El 11 y 12 de abril de 2026, la Quebrada de Humahuaca fue escenario del XXVII Cambalache y Trueque de la Red Puna – MNCI Somos Tierra, un espacio que volvió a reunir a comunidades campesinas e indígenas para intercambiar productos, saberes y organización.
La práctica del trueque, con raíces ancestrales en los territorios andinos, se reafirma año a año como una alternativa concreta frente a la crisis económica. Familias productoras de distintas comunidades llegaron hasta Maimará para compartir alimentos, semillas, tejidos y otros bienes, tanto para intercambio como para la venta directa al público.

El encuentro no solo tuvo un carácter económico, sino también político y cultural ya que es una apuesta por sostener la producción local, el arraigo y la soberanía alimentaria en territorios históricamente postergados.
Trueque comunitario
“Esta 27° edición es la prueba de que nuestras comunidades, nuestros productores, nuestra organización tiene respuesta frente a la crisis económica que nos toca atravesar”, señaló César Llanes, integrante de la Red Puna.
Frente a un contexto donde predominan las lógicas del mercado financiero, el referente destacó que el “Cambalache” expresa otra forma de entender la economía. “Mientras el mundo habla de mercados financieros, nosotros hablamos de las manos que producen, del valor que tiene esa producción para cada territorio. El trueque es la economía de la confianza, es también nuestro grito de libertad” indicó.

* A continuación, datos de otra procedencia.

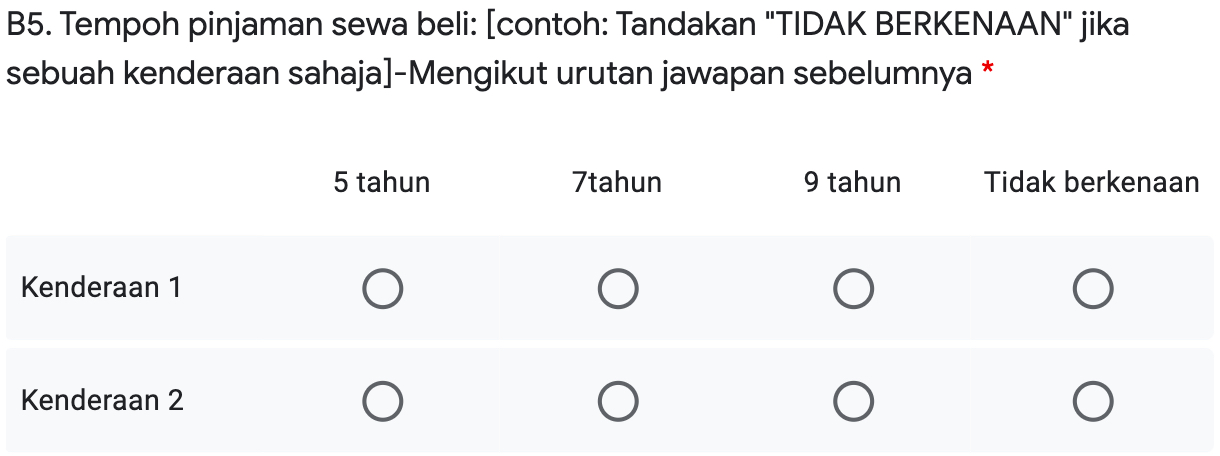The image size is (1220, 456).
Task: Click the "9 tahun" column header
Action: click(x=852, y=183)
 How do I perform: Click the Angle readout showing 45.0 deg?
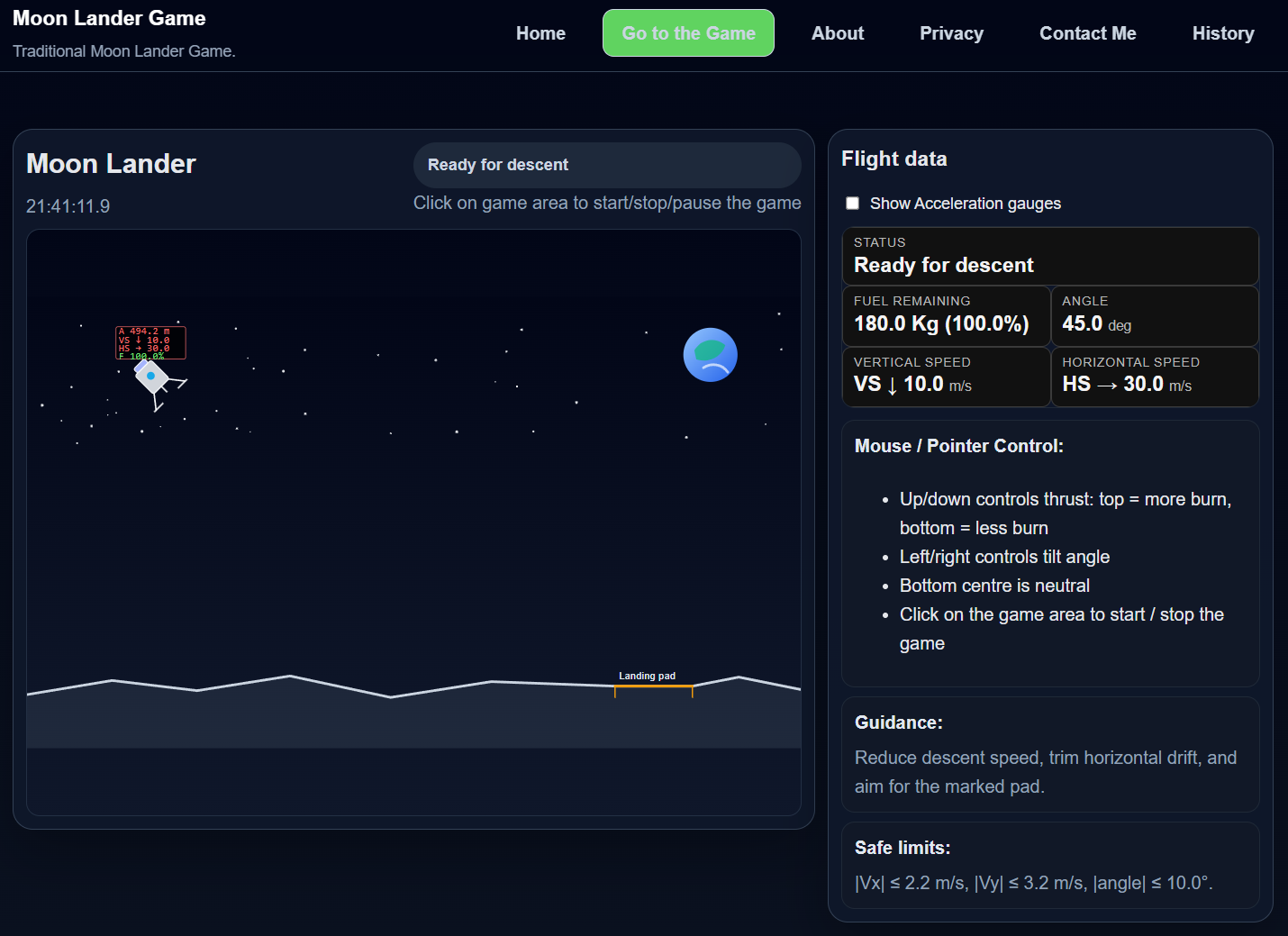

En ese sentido, el intercambio no se reduce a bienes materiales. Es, también, una red de contención comunitaria ya que “no solo es un intercambio, es asegurar que ninguno de nuestros hermanos pase necesidad de alimentos”, afirmó.

La edición 2026 estuvo atravesada por dificultades. Los altos costos de transporte, el aumento del combustible y la reducción del acompañamiento estatal impactaron en la participación de productores de zonas alejadas. Desde regiones como Yavi o Rinconada, trasladarse hasta Maimará implica recorrer entre 300 y 400 kilómetros, un desafío cada vez más difícil de sostener sin apoyo logístico.
«No es que falte voluntad de participar, sino que los costos hacen que muchos no puedan llegar» explicó Llanes. Aun así, «algunas articulaciones con gobiernos locales permitieron garantizar traslados y hacer posible el encuentro, que el año pasado no se pudo realizarse».